Estamos em 2003 e ninguém na multidão heterogênea queria perder o nono desfile anual da Victoria’s Secret, a marca de lingerie mais celebrada de todos os tempos.
Depois de uma performance aplaudida de Sting e Mary J. Blige, a última da comitiva de manequins com pernas quilométricas e tangas minúsculas a aparecer no palco é a alemã Heidi Klum.
Encarregada de encerrar o desfile de 40 minutos, ela desfila pela passarela vestida com um conjunto cravejado de diamantes e rendas avaliado em US$ 11 milhões e asas brancas de quatro metros e meio de altura.
Gisele Bündchen participou de diversos desfiles da grife Victoria’s Secret
Getty Images via BBC
Era assim que a empresa se parecia em seu apogeu, quando ano após ano batia recordes de lucro e ditava a tendência do que era sexy e do que não era, como o fenômeno cultural inevitável que se tornara.No entanto, nem tudo foi glitter, e seu status no olimpo do varejo não durou muito.Da escuridão por trás da marca e sua queda retumbante, ainda mais espetacular do que sua ascensão, está Victoria’s Secret: Angels and Demons (“Victoria’s Secret: Angels and Demons”), uma série de documentários em três partes dirigida por Matt Tyrnauer.
Ex-editor da revista Vanity Fair e que já havia dirigido documentários sobre o Studio 54 e sobre o designer Valentino, ele sabia que havia encontrado um tema para um novo trabalho quando em 2019 soube que várias modelos estavam se rebelando contra a empresa nas redes sociais.
“Elas estavam mordendo a mão que as alimentava”, disse o diretor ao jornal britânico The Guardian. “Gosto de contar histórias sobre mundos e sistemas fechados e pensei que havia algo lá.”
A série realmente tem muito a contar, mas aqui estão quatro das revelações mais chocantes que ela faz ao desmantelar o universo da Victoria’s Secret.
1. Um relacionamento de décadas de seu CEO com Jeffrey Epstein
São poucas as pessoas que nunca ouviram falar da Victoria’s Secret, mas nem todas estão familiarizadas com o nome de seu ex-CEO, Leslie Wexner.

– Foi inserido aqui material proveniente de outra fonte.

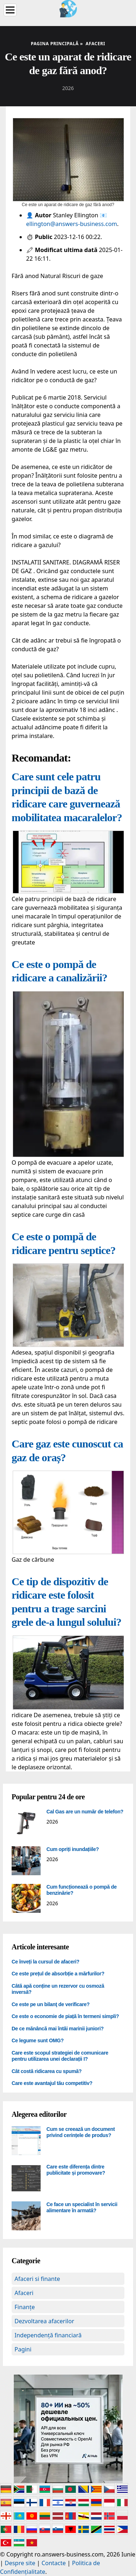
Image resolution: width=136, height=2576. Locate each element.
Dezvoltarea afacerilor (44, 2321)
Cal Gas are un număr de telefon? (84, 1811)
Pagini (23, 2349)
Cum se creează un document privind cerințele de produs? (80, 2132)
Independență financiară (48, 2335)
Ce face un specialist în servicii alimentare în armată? (81, 2207)
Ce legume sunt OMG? (37, 2040)
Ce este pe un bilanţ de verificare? (51, 2004)
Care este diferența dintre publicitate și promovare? (75, 2170)
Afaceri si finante (37, 2279)
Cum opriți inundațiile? (72, 1849)
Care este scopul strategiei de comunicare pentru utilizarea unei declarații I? (60, 2056)
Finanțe (25, 2307)
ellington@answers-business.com (71, 224)
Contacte (53, 2563)
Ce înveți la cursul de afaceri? (45, 1962)
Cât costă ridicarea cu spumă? (47, 2071)
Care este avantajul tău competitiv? (52, 2083)
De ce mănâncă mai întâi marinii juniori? (58, 2028)
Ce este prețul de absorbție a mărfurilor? (58, 1973)
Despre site (20, 2563)
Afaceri (24, 2293)
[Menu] (10, 10)
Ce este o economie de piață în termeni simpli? (65, 2016)
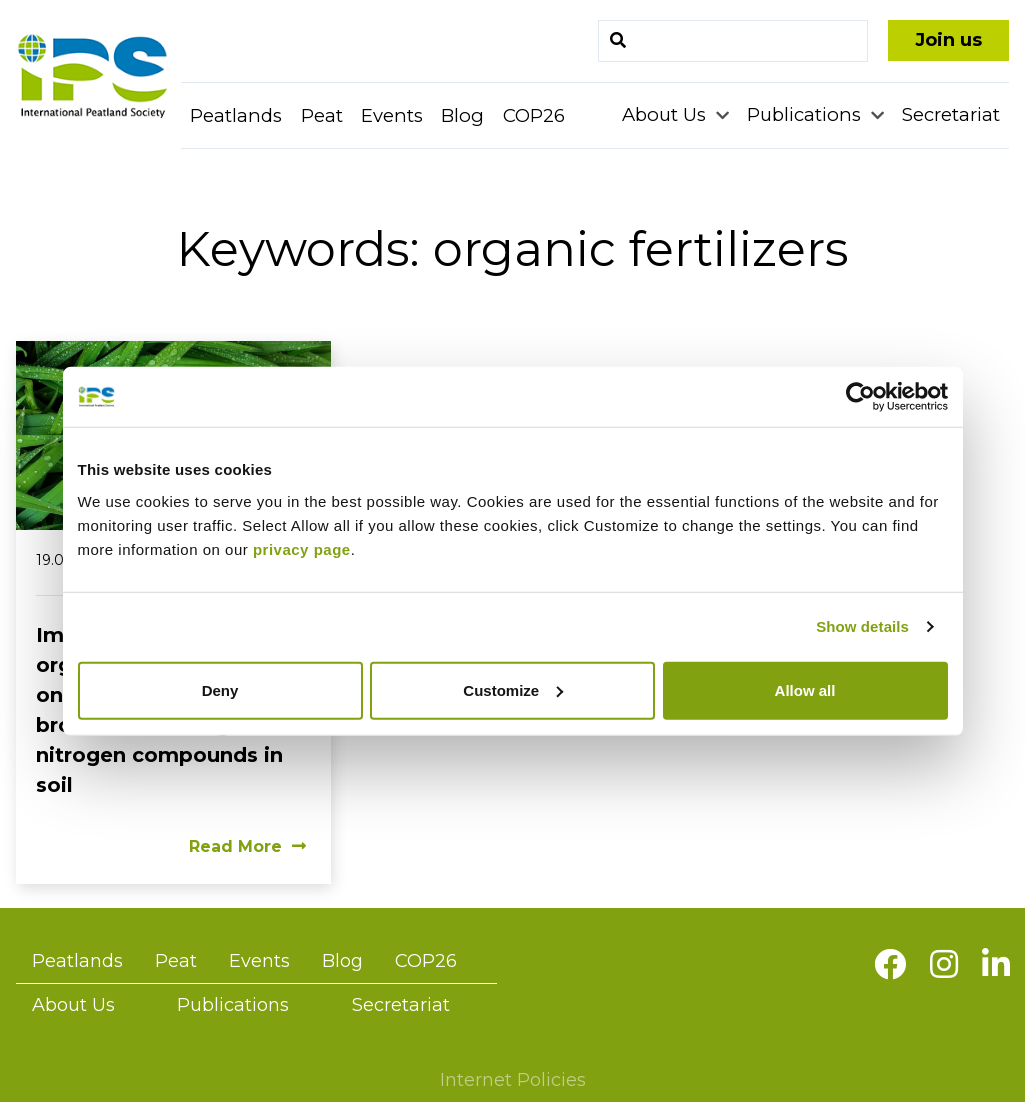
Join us (948, 40)
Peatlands (236, 115)
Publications (806, 114)
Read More (247, 846)
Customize (513, 689)
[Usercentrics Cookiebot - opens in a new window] (860, 397)
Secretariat (951, 114)
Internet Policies (513, 1080)
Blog (462, 115)
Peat (322, 115)
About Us (666, 114)
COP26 (534, 115)
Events (392, 115)
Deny (220, 689)
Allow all (805, 689)
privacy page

Nascido em Ohio em 1937, é o bilionário fundador da L Brands Inc., controladora de marcas como The Limited, Bath & Body Works e Abercrombie & Fitch (que também esteve no olho do furacão e tem documentário próprio).
Sua joia da coroa, a Victoria’s Secret, ele comprou por 1 milhão de dólares do fundador Roy Raymond em 1982 e em uma década a transformou em um negócio multimilionário.

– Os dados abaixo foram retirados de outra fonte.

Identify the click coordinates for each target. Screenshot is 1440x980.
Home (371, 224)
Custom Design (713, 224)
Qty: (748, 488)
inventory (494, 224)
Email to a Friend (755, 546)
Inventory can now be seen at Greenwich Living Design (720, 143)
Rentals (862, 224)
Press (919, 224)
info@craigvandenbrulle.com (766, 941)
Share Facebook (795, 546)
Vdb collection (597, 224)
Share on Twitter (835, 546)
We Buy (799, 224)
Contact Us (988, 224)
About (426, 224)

“Ele foi o cara que descobriu como fazer os americanos fazerem compras, compras, compras, compras”, diz Teri Agins, autora de The End of Fashion (1999).
Mas apesar de seus méritos que já em 1986 o tornaram o sexto homem mais rico dos EUA, Wexner manteve um perfil discreto além dos círculos empresariais por anos, até que a prisão do financista Jeffrey Epstein sob acusação de tráfico sexual em 2019 o colocou no radar do público geral.
Epstein e Wexner se conheceram em meados da década de 1980, quando foram apresentados por um amigo em comum, o executivo de seguros Robert Meister. E de acordo com quem frequentava os mesmos círculos sociais na época, os dois rapidamente se tornaram aliados.
“As pessoas dizem que é como se tivéssemos o mesmo cérebro”, disse o próprio Epstein à Vanity Fair em 2003 sobre seu relacionamento com Wexner. “Cada um controlava um lado.”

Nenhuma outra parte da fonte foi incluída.